文献节选.
........

永存正中动脉与腕管综合征
作者:邬志雄,肇庆市第一人民医院康复科
概念
腕管是一个狭窄且较短的骨性纤维管道,底部是由腕骨构成的凹槽,顶端覆盖腕横韧带,正中神经在腕管中走行,另可见9 条屈肌腱走行。
在胚胎发育期,正中动脉与前臂正中神经伴行,随桡动脉和尺动脉发育,正中动脉逐渐萎缩或消失,正中动脉一直存在时称为永存正中动脉PMA。永存正中动脉可致腕管处正中神经变异,使正中神经在腕管处分成两支,若两支分叉神经共享一个神经外膜,则为低位分叉,若两支神经距离较远,且不在同一神经外膜中则为高位分叉。
腕管综合征(carpal tunnel syndrome,CTS)是指正中神经(median nerve,MN)在腕管中受到卡压引起其所支配区域感觉异常与运动障碍的一组综合征。一直以来公认的诊断金标准是神经电生理检查,近年来,超声在腕管综合征的诊断和治疗中逐渐凸显了优势。

........

所给资料.
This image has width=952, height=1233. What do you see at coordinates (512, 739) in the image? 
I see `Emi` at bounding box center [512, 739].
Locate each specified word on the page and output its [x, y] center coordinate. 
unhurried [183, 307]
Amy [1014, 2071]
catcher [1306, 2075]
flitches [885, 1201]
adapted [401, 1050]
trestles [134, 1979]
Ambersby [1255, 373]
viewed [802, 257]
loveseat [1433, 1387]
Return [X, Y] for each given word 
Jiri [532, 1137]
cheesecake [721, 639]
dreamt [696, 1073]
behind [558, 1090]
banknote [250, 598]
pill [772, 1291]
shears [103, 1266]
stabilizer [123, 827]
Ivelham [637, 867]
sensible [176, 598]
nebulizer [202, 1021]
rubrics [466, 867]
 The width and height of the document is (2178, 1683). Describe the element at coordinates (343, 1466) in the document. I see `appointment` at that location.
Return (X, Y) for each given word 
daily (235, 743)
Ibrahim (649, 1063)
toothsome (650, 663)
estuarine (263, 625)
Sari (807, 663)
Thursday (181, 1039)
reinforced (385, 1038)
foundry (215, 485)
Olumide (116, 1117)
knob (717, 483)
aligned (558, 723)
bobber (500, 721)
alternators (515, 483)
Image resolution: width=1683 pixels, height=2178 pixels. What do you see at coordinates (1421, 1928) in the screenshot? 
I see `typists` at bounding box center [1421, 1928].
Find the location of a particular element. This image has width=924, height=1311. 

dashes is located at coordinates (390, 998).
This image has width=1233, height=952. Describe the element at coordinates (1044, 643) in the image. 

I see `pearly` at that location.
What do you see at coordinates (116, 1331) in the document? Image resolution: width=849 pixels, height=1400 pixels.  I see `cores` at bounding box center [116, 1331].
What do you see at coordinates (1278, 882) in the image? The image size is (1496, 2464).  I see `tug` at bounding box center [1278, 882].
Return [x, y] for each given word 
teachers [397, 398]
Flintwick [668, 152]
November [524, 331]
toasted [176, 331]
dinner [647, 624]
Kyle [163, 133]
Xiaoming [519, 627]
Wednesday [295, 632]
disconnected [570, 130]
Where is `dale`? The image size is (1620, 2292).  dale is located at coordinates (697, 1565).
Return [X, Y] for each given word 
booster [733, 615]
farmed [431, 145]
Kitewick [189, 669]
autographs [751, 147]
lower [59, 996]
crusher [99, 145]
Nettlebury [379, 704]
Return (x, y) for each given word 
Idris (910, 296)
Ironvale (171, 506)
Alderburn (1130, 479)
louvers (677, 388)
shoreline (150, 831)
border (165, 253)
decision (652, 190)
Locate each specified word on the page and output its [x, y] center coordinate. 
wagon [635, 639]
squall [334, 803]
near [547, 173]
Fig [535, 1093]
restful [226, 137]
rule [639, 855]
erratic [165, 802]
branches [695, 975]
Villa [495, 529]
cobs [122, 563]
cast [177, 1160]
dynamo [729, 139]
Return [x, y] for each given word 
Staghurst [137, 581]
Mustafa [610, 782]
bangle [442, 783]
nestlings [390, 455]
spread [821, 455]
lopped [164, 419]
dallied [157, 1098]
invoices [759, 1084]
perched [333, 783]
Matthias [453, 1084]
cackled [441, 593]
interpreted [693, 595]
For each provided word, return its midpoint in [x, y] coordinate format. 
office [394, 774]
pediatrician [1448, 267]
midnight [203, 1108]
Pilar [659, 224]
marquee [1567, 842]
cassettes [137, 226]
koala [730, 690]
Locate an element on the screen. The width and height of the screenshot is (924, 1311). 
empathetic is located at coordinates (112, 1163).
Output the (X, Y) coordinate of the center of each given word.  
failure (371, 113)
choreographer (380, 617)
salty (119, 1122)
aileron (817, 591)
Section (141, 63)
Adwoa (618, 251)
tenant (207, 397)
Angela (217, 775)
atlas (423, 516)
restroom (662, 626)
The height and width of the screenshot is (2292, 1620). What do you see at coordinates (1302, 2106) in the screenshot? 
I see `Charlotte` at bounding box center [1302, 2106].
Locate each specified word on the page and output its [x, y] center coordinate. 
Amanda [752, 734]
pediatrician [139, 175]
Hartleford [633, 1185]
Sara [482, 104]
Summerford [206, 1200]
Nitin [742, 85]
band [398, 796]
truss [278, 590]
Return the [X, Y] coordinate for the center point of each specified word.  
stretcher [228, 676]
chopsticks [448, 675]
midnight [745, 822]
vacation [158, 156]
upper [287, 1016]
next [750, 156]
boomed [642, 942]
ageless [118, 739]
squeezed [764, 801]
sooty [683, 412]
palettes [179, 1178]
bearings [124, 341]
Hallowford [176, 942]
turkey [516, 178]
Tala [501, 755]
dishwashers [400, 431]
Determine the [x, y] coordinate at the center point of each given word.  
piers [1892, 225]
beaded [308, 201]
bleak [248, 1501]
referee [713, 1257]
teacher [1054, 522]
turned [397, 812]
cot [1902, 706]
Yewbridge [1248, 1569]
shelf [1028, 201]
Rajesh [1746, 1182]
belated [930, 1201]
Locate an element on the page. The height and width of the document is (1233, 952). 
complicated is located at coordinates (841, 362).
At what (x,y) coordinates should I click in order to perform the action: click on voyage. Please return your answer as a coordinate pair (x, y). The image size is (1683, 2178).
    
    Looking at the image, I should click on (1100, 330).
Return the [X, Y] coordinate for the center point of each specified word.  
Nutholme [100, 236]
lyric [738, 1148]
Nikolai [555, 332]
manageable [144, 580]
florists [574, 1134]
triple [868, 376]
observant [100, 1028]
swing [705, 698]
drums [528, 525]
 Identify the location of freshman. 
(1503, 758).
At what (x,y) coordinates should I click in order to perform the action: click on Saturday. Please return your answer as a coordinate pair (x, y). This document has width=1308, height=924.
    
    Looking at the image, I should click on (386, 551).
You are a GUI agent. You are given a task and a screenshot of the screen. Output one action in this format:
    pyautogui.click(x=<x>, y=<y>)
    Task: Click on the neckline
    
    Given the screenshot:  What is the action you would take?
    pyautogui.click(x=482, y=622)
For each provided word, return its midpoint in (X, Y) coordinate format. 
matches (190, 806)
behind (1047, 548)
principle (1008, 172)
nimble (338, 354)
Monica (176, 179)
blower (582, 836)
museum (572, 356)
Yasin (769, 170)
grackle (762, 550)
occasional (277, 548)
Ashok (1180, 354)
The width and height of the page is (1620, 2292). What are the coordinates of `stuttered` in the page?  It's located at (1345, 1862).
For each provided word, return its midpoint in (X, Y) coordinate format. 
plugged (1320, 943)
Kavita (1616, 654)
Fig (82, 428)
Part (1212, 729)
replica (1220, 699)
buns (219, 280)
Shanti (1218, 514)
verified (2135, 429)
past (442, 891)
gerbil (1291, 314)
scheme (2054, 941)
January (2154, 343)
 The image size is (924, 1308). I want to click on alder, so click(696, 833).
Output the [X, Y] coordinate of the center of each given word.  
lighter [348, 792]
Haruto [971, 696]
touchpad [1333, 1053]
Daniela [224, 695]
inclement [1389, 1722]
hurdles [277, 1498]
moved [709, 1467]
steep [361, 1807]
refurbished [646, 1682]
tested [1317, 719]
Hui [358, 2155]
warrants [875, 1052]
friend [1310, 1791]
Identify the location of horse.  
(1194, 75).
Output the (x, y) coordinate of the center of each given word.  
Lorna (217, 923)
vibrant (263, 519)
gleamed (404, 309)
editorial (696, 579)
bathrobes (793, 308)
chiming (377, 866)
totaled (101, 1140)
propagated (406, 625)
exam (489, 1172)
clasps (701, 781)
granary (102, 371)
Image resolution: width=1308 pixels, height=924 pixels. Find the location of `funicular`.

........

练习.
a - 判断下列说法是否与文献节选相符,逐条回答“是”或“否”,并引用节选中起决定作用的原文。
(i) 腕管内除正中神经走行外,还可见9条屈肌腱走行。
(ii) 若两支分叉神经共享一个神经外膜,则为高位分叉。
(iii) 超声一直以来被公认为腕管综合征诊断的金标准。
b - 根据文献节选,腕管的顶端由什么覆盖?
c - 改写文献节选中的一段:从“永存正中动脉与腕管综合征”一处开始,写到“同一神经外膜中则为高位分叉。”为止,并把其中的“萎缩”换成“退化”。

参考答案.
a -
(i) 是。“另可见9 条屈肌腱走行”
(ii) 否。“若两支分叉神经共享一个神经外膜,则为低位分叉”
(iii) 否。“一直以来公认的诊断金标准是神经电生理检查”

b - 腕横韧带。

c -
永存正中动脉与腕管综合征
作者:邬志雄,肇庆市第一人民医院康复科
概念
腕管是一个狭窄且较短的骨性纤维管道,底部是由腕骨构成的凹槽,顶端覆盖腕横韧带,正中神经在腕管中走行,另可见9 条屈肌腱走行。
在胚胎发育期,正中动脉与前臂正中神经伴行,随桡动脉和尺动脉发育,正中动脉逐渐退化或消失,正中动脉一直存在时称为永存正中动脉PMA。永存正中动脉可致腕管处正中神经变异,使正中神经在腕管处分成两支,若两支分叉神经共享一个神经外膜,则为低位分叉,若两支神经距离较远,且不在同一神经外膜中则为高位分叉。